Takagishi’s name was drawn the first year.
“So I had to find training partners and learn the course — I had not been on most of it,” she said. “I finished WS and over the years had three Western States bronze buckles and two Vermont 100 finishes. I have completed over 45 50-mile races, over 40 50K races including 24 Way Too Cool finishes. I have over 40 marathons including New York, Boston, Disney World and many in California.”
How does a 70-year-old keep churning out these long-distance accomplishments?
“I have been very fortunate to be pretty much injury free during my running career,” she says. “I did fracture my ankle in November one year but was able to recover, rehab and run Way Too Cool in March and AR50 in April. Over the years I have used a training plan for each race and then cut back after the event.”

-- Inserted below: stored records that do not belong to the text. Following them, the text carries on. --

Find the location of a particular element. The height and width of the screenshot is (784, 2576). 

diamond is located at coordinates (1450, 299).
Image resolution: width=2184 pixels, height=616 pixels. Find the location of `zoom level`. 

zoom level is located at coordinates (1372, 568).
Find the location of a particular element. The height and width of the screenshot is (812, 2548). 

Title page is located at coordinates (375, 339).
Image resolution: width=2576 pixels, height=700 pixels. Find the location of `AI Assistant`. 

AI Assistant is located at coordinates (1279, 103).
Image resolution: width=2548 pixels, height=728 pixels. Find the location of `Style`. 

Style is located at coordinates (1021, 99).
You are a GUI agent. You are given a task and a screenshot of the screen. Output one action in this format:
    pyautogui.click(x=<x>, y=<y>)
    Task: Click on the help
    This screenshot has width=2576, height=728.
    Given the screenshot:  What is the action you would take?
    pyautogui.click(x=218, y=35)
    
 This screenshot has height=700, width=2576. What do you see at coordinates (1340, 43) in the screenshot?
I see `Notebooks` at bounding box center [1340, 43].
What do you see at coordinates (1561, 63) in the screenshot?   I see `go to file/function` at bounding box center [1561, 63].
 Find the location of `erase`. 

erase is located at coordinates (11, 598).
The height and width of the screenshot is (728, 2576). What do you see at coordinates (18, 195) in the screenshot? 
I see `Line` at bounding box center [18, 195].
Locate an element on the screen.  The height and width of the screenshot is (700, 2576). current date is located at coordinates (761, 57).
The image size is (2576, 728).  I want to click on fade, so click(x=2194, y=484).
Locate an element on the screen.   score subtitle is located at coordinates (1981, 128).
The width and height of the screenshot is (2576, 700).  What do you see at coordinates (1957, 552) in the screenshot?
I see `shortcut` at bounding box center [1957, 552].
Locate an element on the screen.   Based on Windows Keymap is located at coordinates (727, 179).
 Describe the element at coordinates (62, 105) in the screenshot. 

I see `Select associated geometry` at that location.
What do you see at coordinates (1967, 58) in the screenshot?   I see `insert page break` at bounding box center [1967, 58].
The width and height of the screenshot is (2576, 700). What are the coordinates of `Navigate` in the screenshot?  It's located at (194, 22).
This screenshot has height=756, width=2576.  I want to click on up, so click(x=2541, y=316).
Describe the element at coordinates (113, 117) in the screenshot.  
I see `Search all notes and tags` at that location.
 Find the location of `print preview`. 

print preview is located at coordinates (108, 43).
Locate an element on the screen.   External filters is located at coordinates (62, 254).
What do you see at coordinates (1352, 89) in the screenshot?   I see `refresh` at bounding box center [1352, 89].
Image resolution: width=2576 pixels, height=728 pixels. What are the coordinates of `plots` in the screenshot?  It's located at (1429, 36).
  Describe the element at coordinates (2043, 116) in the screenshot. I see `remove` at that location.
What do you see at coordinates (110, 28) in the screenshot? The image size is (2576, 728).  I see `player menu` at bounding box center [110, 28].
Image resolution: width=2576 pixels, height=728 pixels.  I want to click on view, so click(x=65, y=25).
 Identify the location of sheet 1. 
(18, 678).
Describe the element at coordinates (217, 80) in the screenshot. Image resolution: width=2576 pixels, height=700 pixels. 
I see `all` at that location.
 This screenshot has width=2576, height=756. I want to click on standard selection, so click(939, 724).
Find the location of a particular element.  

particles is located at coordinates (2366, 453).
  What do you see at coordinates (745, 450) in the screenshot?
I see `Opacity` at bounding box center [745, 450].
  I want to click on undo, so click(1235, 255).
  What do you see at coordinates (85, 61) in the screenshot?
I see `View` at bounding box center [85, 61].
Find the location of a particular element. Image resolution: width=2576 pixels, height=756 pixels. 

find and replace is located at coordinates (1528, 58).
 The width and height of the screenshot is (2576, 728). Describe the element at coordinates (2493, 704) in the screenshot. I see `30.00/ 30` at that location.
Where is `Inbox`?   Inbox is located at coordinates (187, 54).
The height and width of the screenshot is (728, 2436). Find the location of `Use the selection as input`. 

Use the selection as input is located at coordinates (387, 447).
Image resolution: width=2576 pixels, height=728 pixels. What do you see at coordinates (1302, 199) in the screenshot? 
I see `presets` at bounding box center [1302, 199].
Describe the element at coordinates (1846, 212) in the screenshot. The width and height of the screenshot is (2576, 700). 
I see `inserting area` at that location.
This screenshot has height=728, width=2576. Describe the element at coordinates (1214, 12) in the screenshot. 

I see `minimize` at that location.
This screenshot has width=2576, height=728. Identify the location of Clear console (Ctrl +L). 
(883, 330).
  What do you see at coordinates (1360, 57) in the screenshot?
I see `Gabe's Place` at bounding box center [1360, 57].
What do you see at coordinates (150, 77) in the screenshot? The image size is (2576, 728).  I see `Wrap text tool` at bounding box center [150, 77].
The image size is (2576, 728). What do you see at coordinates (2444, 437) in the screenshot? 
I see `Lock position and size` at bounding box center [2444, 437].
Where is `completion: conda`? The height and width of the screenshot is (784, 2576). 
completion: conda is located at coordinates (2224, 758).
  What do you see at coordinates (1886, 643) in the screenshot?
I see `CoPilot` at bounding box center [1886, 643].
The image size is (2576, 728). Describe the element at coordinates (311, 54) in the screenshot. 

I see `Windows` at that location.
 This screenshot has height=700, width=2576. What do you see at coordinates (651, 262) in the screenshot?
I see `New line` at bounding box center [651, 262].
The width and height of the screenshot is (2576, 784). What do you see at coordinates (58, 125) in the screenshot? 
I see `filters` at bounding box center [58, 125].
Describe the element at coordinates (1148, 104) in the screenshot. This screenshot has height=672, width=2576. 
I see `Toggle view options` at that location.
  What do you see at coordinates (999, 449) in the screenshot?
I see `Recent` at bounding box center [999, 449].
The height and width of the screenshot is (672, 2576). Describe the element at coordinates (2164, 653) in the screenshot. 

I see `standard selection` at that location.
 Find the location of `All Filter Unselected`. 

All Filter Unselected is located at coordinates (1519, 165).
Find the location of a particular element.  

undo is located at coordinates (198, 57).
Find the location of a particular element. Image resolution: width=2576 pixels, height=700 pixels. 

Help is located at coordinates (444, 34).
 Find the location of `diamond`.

The uniqueness of the American River 50
The American River 50 went from Auburn to Sacramento for its first two years. For the next 32 years the course went from Sacramento to Auburn, but now starts in Folsom.
“The change was to take the race off of the American River Parkway,” Takagishi said. “The start of the race was moved to Folsom and when the course gets to Nimbus the next part is the same. A couple of miles was added out of Granite Bay to make up for the distance that was missing in the move of the start to Folsom. There are a few miles of trails at the start of the race before going to pavement.”
The AR50 is a challenging course for runners.
“The race is a combination of road racing and trails which makes it unique — over 20 miles of pavement followed by trails,” Takagishi said. “My theory is that you need pavement training since trail training does not matter if you cannot complete the pavement section in fairly good shape. If you are in good shape coming off the pavement, the trails will be scenic and enjoyable.”
Her training plan consists of the Napa Marathon (pavement) in March followed by Way Too Cool (trails) the end of the same week. “This would be my big training week and then I feel I am ready for AR.”
Not only is the pavement-to-trails a challenge but a steep climb welcomes runners to the last section of the race.
“I have always thought that once you get to the steep climb up from the river you have three miles left and there in nothing to stop you from attaining your goal,” Takagishi says. “You have completed 47 miles. Take one step at a time, continue to move forward and focus on your goal. The end is in sight and for ultra runners three miles is a short run.”
Her advice for flatlanders like me preparing for the end of AR50: “You can use a treadmill with elevation climbs, find any small hill and do repeats, exercises for hill climbing muscles, etc. Also some mental training and a positive attitude that ‘you can do it.’”
Participants can prepare their training plans to account for those challenges yet there is one they cannot control. “The weather for the race has ranged from heat — 80 degrees — to rain the entire day to cold and hail/thunderstorms. Have a positive attitude and enjoy the day,” she advises.
Lastly, Takagishi credits race director Julie Fingar, the NorCal staff and the volunteers who “put on a fantastic race. You will find most of what you need at aid stations but if you need some special item, I advise you carry it or have your crew make it available. Enjoy the day and keep going forward toward Auburn.”
Name: Gloria Takagishi
Hometown: Sacramento, Calif.
Number of years running: 39
How many miles a week do you typically run: 30
Point of pride: Consistency in races and completion of 30 straight AR 50s, 24
Way Too Cool 50Ks and five 100-mile races.
Favorite race distance: 50 miles
Favorite or inspirational song to run to: Do not listen to music; prefer to enjoy the scenery or natural beauty.